[Cosa si chiede]
1. Nell'articolo, quale titolo ha suggerito Bruno Manfredi per l'insieme dei testi pubblicati?
2. Riporta dall'articolo il passo che va da "A Torino, in" fino a "12 anni fa.".

[Articolo]

Nel mese di gennaio abbiamo avuto il piacere di incontrare, in modo informale, il prof. Bruno Manfredi, figlio di Mario Manfredi, membro del comitato direttivo della nostra cara Associazione Niccolò Tommaseo. Bruno Manfredi aveva in serbo un dono importante e prezioso per noi: l’intero archivio riguardante la storia della Tommaseo lasciatogli dal padre, deceduto dodici anni fa. Pur ricordando la grandezza dell’Associazione nei corsi di preparazione al Concorso Magistrale, testimoniata dall'imponente afflusso di candidati, che frequentavano le lezioni anche la domenica mattina, è stata per me una sorpresa leggere il lato ricreativo della Tommaseo, che si estendeva ad attività sociali e culturali, capaci di creare forti legami tra i soci e le loro famiglie. Mi sono resa conto che nella seconda metà del Novecento la Tommaseo, oltre ad essere un potente veicolo di cultura pedagogico didattica per gli insegnanti che aspiravano ad una cattedra, costituiva un luogo di incontro e svago fra i soci, che s'impegnavano ad organizzare gite, momenti di autentico scambio e condivisione con le famiglie, e spettacoli in grado di raccogliere e divertire un numeroso pubblico in teatro. Un ricco corredo di fotografie di quegli anni, elaborate dallo stesso Manfredi, attesta il successo e la folta partecipazione a tali attività. Ringraziamo Bruno Manfredi per questi documenti che ha generosamente desiderato mettere a disposizione dell’Associazione, e lo ringraziamo per il titolo calzante che ha voluto suggerire all’insieme dei testi che ora pubblichiamo: “Tommaseo Amarcord”.
(Valeria Amerano)
L’Archivio Mario Manfredi a disposizione dell’Associazione
75 anni fa. Inverno 1944/45.
A Torino, in corso Oporto (oggi corso Matteotti), presso il palazzo cosiddetto delle Opere diocesane, entrano alla spicciolata alcune persone, uomini e donne. Ufficialmente, se qualche tedesco o repubblichino avesse chiesto, dovevano rispondere di essere lì per preparare dei pellegrinaggi. In realtà erano tutti insegnanti antifascisti che preparavano con quelle riunioni clandestine la “nuova scuola”. Uno di questi cospiratori era Mario Manfredi.
Questi e altri preziosi aneddoti sono contenuti nell’archivio che Mario Manfredi ci ha lasciato, morendo 12 anni fa.
Io sono il figlio; anch’io sono stato insegnante, ho collaborato con la Tommaseo come docente (Informatica, esperanto) e come correttore di temi duranti gli affollatissimi corsi di preparazione ai concorsi magistrali che hanno “sfornato” intere generazioni di docenti.

[Dati grezzi]
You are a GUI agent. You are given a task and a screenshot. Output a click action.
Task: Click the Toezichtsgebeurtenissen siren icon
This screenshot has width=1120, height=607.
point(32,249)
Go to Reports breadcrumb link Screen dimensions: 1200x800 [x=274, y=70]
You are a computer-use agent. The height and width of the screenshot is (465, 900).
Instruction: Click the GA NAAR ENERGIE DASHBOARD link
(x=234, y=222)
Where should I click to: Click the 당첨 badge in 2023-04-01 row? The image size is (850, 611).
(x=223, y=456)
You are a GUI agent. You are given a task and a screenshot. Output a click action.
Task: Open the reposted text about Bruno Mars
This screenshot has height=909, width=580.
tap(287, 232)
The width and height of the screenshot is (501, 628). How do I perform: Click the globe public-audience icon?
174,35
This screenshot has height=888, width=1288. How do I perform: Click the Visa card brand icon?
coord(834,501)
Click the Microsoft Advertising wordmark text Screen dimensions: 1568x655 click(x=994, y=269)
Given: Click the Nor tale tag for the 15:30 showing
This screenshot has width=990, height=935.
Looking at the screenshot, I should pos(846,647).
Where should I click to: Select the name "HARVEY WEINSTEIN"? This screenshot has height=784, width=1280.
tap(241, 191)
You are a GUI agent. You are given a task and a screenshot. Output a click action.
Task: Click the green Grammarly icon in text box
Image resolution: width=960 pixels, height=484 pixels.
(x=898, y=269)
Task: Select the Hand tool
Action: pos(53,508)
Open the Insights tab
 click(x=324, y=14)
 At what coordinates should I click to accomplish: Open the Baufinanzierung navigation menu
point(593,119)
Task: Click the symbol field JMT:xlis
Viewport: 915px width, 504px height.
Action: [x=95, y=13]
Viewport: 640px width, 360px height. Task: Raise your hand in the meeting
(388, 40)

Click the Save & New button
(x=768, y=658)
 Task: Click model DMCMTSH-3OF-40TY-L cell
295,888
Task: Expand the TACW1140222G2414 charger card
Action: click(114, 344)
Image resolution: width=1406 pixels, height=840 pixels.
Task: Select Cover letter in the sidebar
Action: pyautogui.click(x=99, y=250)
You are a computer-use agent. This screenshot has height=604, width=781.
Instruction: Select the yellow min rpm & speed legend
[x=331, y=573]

[Le risposte]
1. Il titolo suggerito è “Tommaseo Amarcord”.

2.
A Torino, in corso Oporto (oggi corso Matteotti), presso il palazzo cosiddetto delle Opere diocesane, entrano alla spicciolata alcune persone, uomini e donne. Ufficialmente, se qualche tedesco o repubblichino avesse chiesto, dovevano rispondere di essere lì per preparare dei pellegrinaggi. In realtà erano tutti insegnanti antifascisti che preparavano con quelle riunioni clandestine la “nuova scuola”. Uno di questi cospiratori era Mario Manfredi.
Questi e altri preziosi aneddoti sono contenuti nell’archivio che Mario Manfredi ci ha lasciato, morendo 12 anni fa.